PROBLEM -> Nothing but the lines from the start of the records through the line that contains "Task: Click the Annotation column header" is to be copied, and each is to be copied exactly.

Recorded data ->
———
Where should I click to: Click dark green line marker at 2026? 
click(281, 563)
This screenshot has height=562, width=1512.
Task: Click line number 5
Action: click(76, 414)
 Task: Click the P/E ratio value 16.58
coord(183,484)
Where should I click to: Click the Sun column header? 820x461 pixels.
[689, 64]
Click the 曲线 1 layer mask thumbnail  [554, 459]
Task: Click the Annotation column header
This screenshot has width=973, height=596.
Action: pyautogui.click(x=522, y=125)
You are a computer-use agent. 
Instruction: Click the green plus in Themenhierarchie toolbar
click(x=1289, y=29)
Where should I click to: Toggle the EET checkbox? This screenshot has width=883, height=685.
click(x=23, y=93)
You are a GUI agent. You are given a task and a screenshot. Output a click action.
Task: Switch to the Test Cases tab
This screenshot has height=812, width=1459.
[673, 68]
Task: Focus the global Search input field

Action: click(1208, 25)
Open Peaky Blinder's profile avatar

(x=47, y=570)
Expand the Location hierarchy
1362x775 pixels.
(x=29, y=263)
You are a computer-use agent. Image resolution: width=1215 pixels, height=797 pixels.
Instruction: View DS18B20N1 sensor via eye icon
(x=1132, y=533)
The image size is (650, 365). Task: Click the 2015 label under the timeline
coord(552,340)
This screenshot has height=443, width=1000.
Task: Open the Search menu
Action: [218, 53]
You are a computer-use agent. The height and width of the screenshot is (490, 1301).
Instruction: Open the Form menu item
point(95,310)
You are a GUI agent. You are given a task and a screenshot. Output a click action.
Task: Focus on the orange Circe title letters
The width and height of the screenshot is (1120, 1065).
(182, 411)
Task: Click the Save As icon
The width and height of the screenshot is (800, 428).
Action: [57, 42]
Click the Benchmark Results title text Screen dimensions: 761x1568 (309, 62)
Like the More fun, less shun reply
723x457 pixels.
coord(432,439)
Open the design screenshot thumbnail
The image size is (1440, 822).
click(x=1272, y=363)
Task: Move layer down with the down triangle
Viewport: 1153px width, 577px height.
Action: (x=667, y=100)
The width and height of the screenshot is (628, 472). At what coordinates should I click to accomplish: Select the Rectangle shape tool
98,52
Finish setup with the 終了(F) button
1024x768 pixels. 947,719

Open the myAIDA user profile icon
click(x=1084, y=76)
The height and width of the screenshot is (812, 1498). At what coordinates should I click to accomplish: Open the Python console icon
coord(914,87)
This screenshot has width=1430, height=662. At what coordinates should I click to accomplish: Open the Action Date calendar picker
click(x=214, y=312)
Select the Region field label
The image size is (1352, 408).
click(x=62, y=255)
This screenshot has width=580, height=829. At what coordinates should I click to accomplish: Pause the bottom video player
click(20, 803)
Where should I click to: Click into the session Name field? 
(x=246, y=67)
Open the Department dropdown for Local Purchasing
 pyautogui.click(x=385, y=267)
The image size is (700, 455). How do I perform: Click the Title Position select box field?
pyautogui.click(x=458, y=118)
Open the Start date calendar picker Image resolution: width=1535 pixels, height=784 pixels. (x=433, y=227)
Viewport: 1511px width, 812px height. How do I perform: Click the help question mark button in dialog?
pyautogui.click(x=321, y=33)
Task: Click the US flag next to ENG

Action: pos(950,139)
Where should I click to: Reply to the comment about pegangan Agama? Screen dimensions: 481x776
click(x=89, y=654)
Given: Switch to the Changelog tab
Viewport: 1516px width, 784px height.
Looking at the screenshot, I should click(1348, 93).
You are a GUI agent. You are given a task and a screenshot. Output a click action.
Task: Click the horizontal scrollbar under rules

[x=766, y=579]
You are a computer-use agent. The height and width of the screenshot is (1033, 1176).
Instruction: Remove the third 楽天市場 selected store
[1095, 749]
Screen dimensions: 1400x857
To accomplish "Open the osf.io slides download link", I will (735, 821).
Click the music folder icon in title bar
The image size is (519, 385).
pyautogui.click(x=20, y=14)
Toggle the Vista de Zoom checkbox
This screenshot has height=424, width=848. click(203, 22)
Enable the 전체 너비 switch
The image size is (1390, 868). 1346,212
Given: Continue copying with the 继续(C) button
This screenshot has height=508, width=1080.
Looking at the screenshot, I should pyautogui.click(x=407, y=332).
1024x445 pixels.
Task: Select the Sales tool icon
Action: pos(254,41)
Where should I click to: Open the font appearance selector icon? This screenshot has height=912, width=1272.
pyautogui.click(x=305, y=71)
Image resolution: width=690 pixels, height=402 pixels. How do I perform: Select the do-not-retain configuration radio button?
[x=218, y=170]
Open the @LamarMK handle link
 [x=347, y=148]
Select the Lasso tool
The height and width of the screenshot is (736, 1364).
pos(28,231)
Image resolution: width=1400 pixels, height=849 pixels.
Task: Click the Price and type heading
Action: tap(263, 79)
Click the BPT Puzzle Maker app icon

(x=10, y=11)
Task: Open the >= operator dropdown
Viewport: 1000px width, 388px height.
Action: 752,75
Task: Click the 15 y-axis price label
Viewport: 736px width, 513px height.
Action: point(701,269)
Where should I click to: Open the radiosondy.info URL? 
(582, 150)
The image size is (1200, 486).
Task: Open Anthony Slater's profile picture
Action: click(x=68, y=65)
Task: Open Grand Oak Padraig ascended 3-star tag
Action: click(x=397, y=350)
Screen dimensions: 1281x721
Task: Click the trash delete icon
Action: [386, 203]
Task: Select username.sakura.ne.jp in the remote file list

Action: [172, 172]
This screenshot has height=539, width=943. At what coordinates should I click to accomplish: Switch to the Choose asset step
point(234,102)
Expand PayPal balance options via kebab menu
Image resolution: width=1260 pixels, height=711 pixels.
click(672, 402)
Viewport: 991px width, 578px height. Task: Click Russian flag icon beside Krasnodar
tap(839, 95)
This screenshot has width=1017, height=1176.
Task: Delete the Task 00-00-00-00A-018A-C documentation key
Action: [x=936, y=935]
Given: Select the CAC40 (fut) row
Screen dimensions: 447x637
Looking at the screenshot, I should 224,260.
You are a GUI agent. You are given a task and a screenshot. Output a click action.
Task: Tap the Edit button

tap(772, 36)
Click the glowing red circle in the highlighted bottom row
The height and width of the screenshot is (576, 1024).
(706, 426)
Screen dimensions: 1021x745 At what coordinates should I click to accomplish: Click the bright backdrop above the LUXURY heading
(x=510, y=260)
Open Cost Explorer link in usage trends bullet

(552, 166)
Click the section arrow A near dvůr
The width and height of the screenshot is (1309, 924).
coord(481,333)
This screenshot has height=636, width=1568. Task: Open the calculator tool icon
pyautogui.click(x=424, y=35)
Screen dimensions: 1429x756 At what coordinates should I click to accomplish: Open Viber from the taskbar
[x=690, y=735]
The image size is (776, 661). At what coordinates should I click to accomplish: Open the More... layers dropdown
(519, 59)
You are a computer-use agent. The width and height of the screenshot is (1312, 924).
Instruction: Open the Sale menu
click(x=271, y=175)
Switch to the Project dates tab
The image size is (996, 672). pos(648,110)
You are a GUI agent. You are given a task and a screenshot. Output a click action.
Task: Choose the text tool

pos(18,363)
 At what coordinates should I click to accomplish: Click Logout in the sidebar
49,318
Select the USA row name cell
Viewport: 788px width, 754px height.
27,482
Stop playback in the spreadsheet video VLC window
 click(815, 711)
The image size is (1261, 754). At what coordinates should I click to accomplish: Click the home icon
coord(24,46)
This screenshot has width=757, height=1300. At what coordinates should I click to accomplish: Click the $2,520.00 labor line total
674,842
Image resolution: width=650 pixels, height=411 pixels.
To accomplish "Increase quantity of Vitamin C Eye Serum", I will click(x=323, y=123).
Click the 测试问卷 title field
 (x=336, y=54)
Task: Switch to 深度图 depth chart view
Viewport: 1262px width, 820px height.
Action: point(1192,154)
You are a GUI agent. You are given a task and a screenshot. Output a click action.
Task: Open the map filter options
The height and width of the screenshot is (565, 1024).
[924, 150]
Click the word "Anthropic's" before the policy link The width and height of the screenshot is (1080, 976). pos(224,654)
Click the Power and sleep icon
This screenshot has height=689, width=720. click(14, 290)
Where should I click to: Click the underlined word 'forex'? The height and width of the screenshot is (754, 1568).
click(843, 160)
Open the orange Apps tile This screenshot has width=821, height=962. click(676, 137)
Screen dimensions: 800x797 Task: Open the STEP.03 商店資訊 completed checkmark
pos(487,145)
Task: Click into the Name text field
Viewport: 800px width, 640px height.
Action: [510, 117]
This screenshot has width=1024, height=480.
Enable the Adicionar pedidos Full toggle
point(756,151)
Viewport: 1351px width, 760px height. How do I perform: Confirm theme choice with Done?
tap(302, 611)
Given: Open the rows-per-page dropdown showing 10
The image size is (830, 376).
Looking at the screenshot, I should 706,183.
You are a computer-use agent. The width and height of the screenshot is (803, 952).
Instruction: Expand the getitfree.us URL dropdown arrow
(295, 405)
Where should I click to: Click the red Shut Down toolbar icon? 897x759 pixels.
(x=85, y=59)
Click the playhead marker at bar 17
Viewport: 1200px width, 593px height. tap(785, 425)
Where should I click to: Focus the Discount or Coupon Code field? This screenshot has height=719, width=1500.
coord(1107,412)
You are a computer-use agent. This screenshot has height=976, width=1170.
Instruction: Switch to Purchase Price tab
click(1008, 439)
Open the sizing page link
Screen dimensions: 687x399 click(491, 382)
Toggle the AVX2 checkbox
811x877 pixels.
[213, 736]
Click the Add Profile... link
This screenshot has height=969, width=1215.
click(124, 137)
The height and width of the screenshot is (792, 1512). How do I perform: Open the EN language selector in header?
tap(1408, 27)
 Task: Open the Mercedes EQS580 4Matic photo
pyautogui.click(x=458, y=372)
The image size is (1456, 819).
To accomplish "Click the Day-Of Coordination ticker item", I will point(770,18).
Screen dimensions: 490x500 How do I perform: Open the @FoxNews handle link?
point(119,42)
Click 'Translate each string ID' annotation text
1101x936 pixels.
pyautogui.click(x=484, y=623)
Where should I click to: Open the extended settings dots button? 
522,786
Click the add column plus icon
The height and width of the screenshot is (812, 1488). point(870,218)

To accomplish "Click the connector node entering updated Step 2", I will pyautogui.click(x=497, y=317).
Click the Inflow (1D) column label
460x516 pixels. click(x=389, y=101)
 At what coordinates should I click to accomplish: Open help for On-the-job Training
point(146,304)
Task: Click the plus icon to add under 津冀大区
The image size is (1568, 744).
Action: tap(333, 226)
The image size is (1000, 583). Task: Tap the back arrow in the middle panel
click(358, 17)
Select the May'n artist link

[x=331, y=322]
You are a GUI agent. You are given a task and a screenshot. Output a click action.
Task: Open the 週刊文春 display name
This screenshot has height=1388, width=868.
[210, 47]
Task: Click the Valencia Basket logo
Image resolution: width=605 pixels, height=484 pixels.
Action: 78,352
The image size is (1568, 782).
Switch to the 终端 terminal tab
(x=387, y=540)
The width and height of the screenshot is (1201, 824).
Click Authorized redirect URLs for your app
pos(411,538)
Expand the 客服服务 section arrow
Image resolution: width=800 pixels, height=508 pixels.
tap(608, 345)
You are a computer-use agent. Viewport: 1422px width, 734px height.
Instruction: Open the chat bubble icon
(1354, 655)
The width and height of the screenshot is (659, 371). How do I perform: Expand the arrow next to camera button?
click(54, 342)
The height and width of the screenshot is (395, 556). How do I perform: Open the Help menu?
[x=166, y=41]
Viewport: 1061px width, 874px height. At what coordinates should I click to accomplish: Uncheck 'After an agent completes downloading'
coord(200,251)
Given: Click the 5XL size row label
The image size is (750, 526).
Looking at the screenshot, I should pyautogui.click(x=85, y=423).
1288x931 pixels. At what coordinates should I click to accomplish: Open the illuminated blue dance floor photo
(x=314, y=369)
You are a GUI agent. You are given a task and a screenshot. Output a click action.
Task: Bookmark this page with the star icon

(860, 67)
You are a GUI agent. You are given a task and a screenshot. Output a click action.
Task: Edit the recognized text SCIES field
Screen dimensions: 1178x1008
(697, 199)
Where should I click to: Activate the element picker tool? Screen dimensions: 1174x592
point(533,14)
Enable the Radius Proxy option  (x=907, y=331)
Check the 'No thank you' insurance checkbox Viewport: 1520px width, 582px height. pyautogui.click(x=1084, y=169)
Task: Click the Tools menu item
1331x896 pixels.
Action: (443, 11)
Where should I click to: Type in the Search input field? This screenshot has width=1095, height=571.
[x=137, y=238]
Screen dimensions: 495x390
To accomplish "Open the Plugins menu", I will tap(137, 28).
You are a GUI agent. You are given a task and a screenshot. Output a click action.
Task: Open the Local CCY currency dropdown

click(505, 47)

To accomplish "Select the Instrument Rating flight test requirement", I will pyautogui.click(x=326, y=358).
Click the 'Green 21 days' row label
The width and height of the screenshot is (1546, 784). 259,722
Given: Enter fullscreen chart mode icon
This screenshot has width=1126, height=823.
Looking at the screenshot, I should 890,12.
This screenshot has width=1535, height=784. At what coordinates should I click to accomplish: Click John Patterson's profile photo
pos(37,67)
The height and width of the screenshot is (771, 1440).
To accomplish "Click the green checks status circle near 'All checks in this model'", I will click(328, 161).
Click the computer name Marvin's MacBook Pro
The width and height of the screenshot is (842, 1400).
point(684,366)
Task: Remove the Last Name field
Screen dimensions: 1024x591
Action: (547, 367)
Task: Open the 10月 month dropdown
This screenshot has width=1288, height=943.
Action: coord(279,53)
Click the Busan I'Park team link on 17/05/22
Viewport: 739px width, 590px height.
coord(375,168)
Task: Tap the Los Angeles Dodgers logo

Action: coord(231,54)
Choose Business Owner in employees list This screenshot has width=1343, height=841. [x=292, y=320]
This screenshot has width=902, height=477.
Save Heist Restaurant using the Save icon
———
YOUR SOLUTION ->
Where should I click to: Click dark green line marker at 2026? 
click(281, 563)
This screenshot has height=562, width=1512.
Task: Click line number 5
Action: click(76, 414)
 Task: Click the P/E ratio value 16.58
coord(183,484)
Where should I click to: Click the Sun column header? 820x461 pixels.
[689, 64]
Click the 曲线 1 layer mask thumbnail  [554, 459]
Task: Click the Annotation column header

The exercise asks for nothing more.